• EXERCISE PROMPT
Arrange the lines from the one containing "You are a computer-use" through the one containing "pyautogui.click(x=65, y=339)" as a two-column CSV with columns instruction and action, one row per request, each value in a single quoted field with line breaks replaced by spaces.

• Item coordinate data
>> BEGIN

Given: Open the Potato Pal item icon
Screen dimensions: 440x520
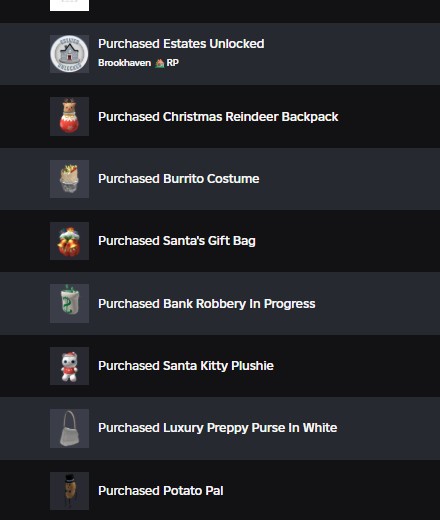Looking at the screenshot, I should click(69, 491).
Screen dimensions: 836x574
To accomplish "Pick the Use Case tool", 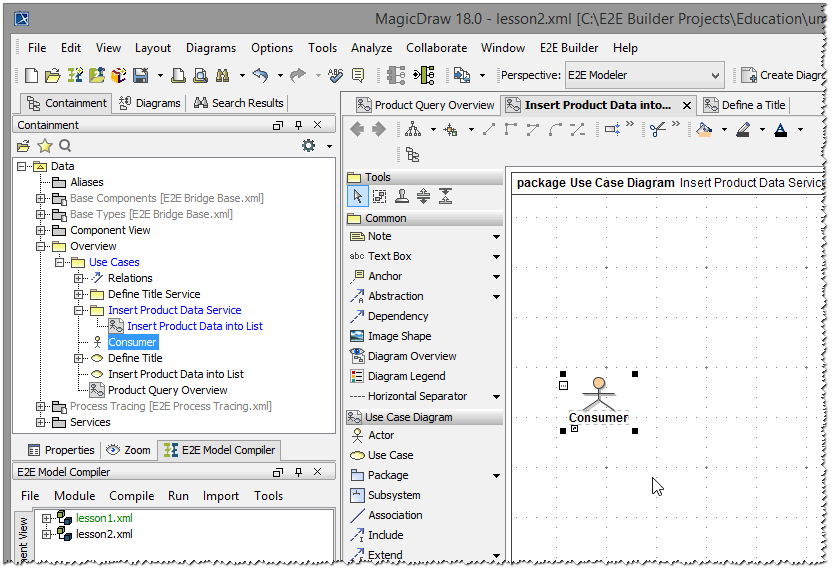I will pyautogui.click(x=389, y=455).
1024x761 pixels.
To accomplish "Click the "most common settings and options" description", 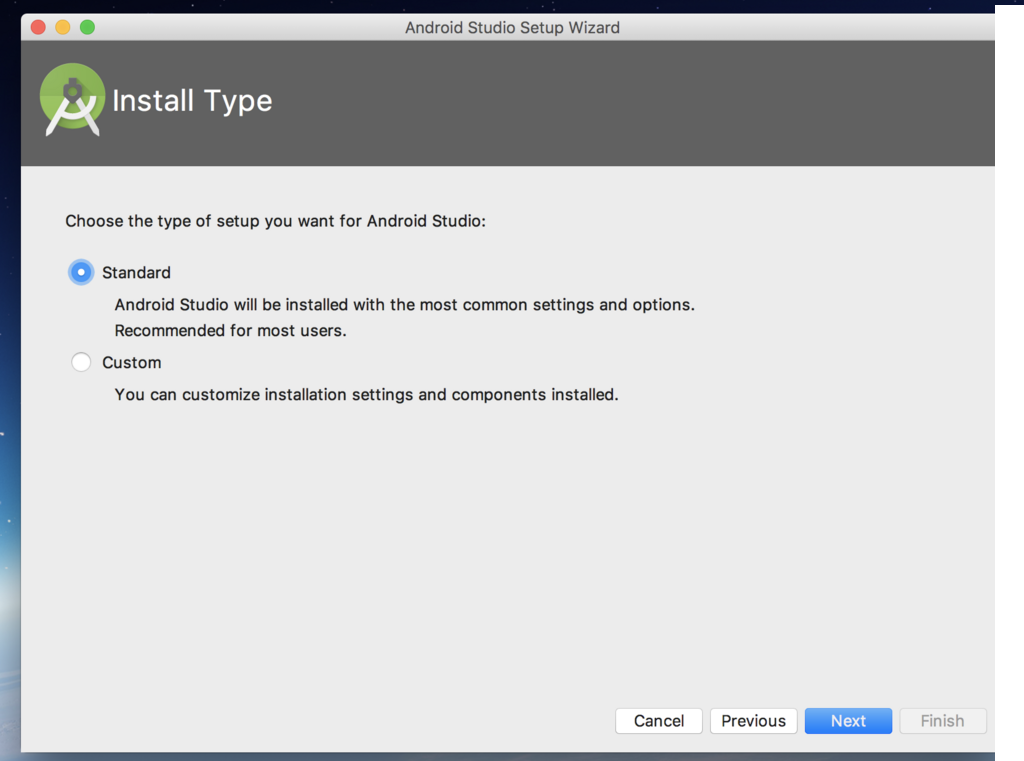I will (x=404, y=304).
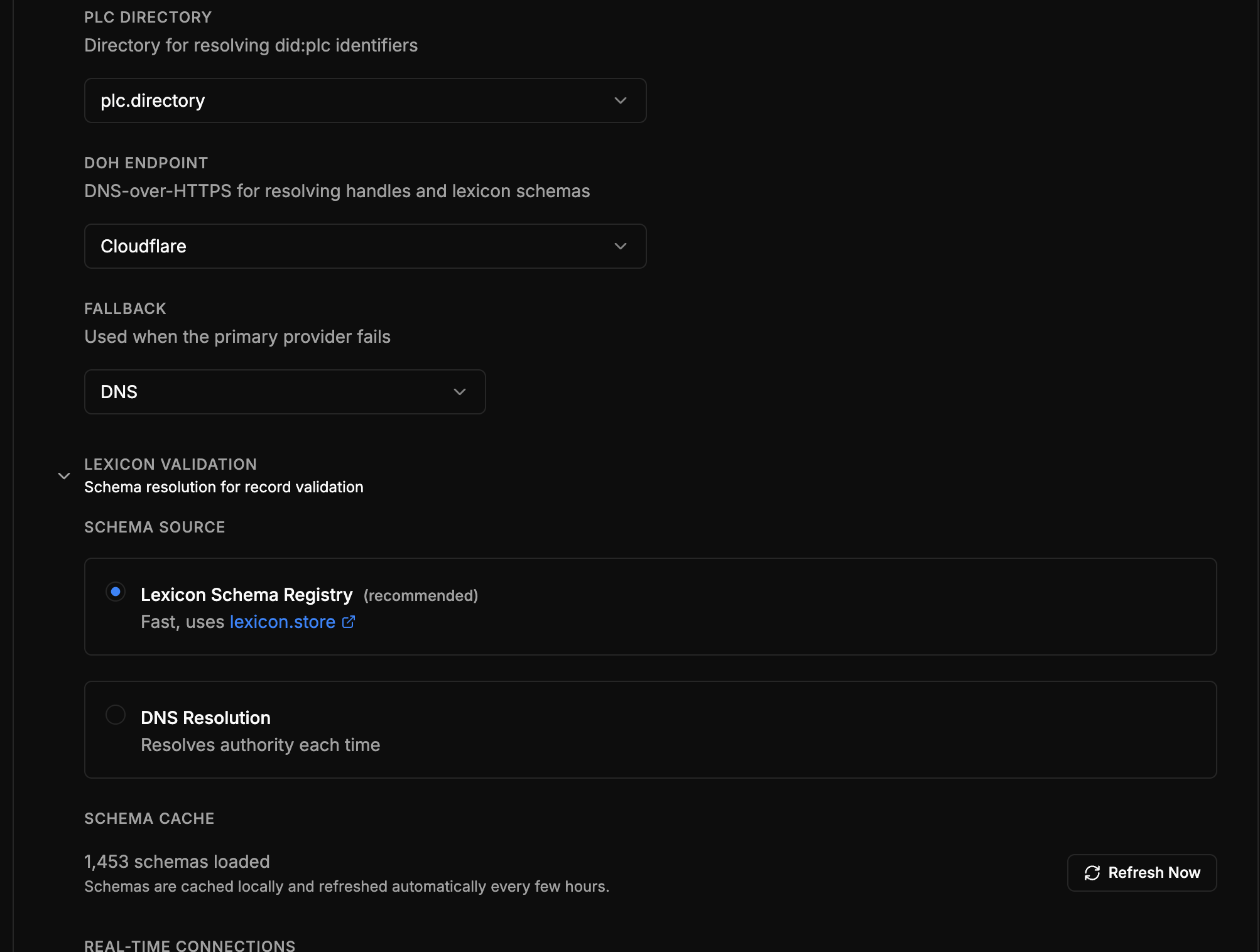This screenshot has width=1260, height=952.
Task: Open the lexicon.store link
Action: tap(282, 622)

>> END
>> BEGIN

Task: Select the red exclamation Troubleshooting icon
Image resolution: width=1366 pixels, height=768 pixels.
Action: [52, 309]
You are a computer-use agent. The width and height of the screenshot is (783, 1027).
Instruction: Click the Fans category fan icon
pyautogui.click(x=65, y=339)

>> END

• COMPLETE ANSWER
instruction,action
"You are a computer-use agent. The width and height of the screenshot is (783, 1027). Instruction: Click the Fans category fan icon","pyautogui.click(x=65, y=339)"